_What you need to do_:
1. Do these statements agree with the review of the album Kicking at the Perfumed Air? (a) Bennett died at age 45 in May 2009. (b) The record is available only on CD. (c) Bennett left Wilco on friendly terms. Answer each with yes or no and quote the deciding words of the review.
2. In the review of the album Kicking at the Perfumed Air, could you swap "Wilco" for "the band" and give the part that opens with the words containing "(Jay Bennett Foundation;" and closes with "nature doesn’t hide."?
3. Could you carry on the review of the album Kicking at the Perfumed Air from where it stops?

_Given text_:
Kicking at the Perfumed Air

(Jay Bennett Foundation; US: 10 Jul 2010; UK: 10 Jul 2010)

Jay Bennett is primarily known for his work in Wilco from Being There through Yankee Hotel Foxtrot. Unfortunately, his departure from the group not only wasn’t amicable, it was also documented in the film I Am Trying to Break Your Heart. Bennett’s legacy remains too closely tied to that film, as well as his later litigation, rather than to his artistic output in Wilco, with Edward Burch, or as a solo artist. In May 2009, Bennett passed away at age 45 while working on a new album. The Jay Bennett Foundation has made the record available, on CD and for free download. The album, Kicking at the Perfumed Air, has some nice moments, but its unfinished nature doesn’t hide.

_Data provided_:
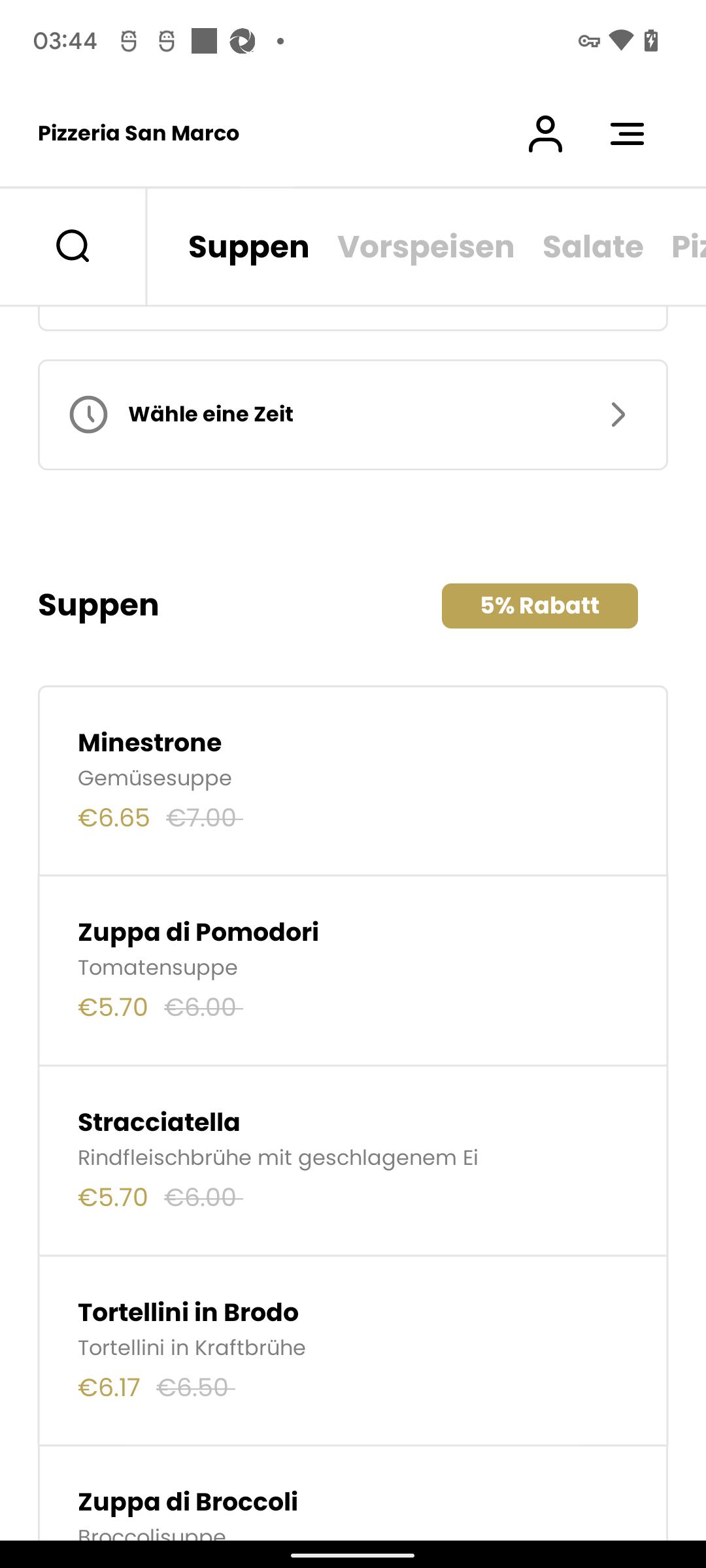The width and height of the screenshot is (706, 1568).
Task: Open the hamburger menu icon
Action: 627,134
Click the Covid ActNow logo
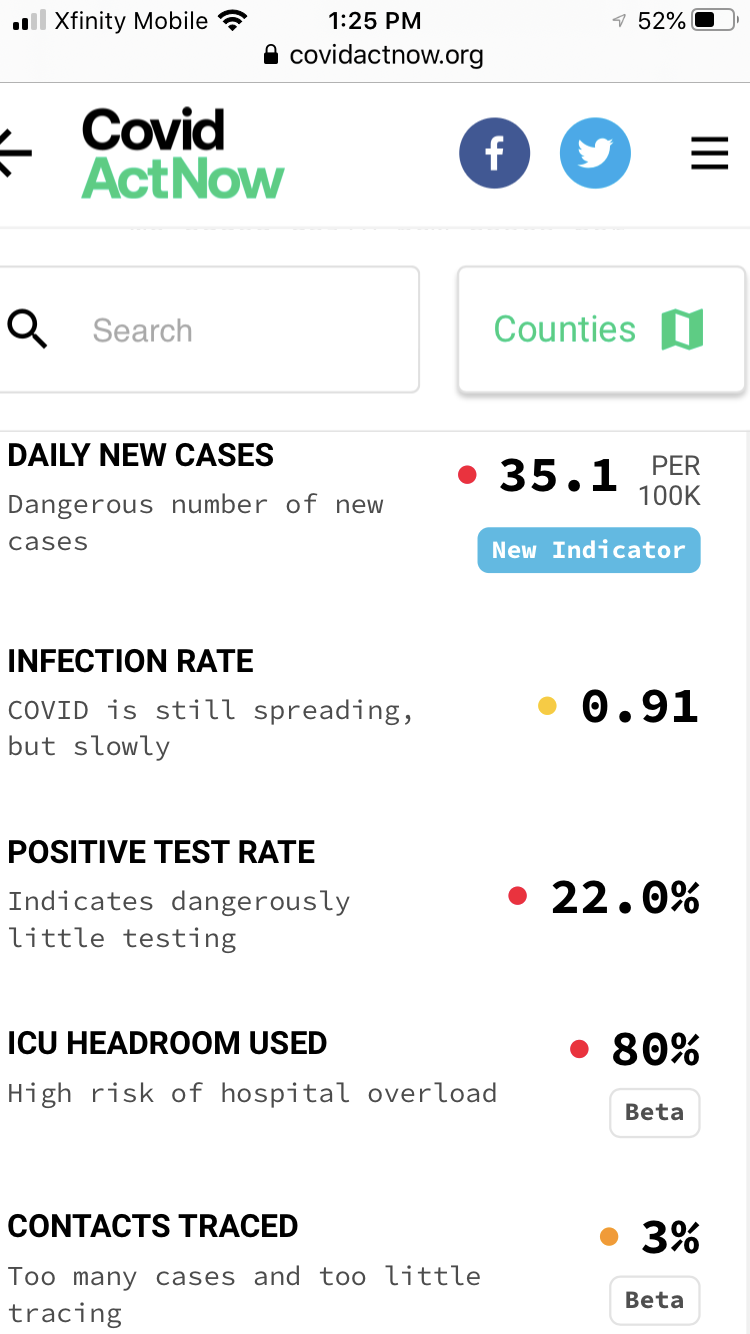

_Answers per task_:
1.
(a) Yes: "In May 2009, Bennett passed away at age 45 while working on a new album."
(b) No: "The Jay Bennett Foundation has made the record available, on CD and for free download."
(c) No: "his departure from the group not only wasn’t amicable"

2.
(Jay Bennett Foundation; US: 10 Jul 2010; UK: 10 Jul 2010)

Jay Bennett is primarily known for his work in the band from Being There through Yankee Hotel Foxtrot. Unfortunately, his departure from the group not only wasn’t amicable, it was also documented in the film I Am Trying to Break Your Heart. Bennett’s legacy remains too closely tied to that film, as well as his later litigation, rather than to his artistic output in the band, with Edward Burch, or as a solo artist. In May 2009, Bennett passed away at age 45 while working on a new album. The Jay Bennett Foundation has made the record available, on CD and for free download. The album, Kicking at the Perfumed Air, has some nice moments, but its unfinished nature doesn’t hide.

3.
Bennett worked at his arranging, engineering, and producing (engineering control seems to have been the primary reason for his exit from Wilco), and its hard to listen to the new album without wondering what it would have sounded like if it had been completed, with the recordings’ textures fully developed. That quality, given the posthumous nature of the release, adds an extra tinge of melancholy to an album that was already working the sadness pretty well. While that atmosphere might be fitting, it also develops an uneven feeling (neither consistently lush nor stripped-down), with finished cuts next to demos (or, if not demos, at least rough tracks).


The songs work beyond their completeness. The album has strange bookends, though. The opener is a cover of the Boomtown Rats’ “Diamond Smiles”. The spare sound works wonderfully here, except in the closing moments, and Bennett nails the vocals, revealing his interpretive skills and letting his tone match the content of the lyrics (in which Diamond has not the cheeriest of departures).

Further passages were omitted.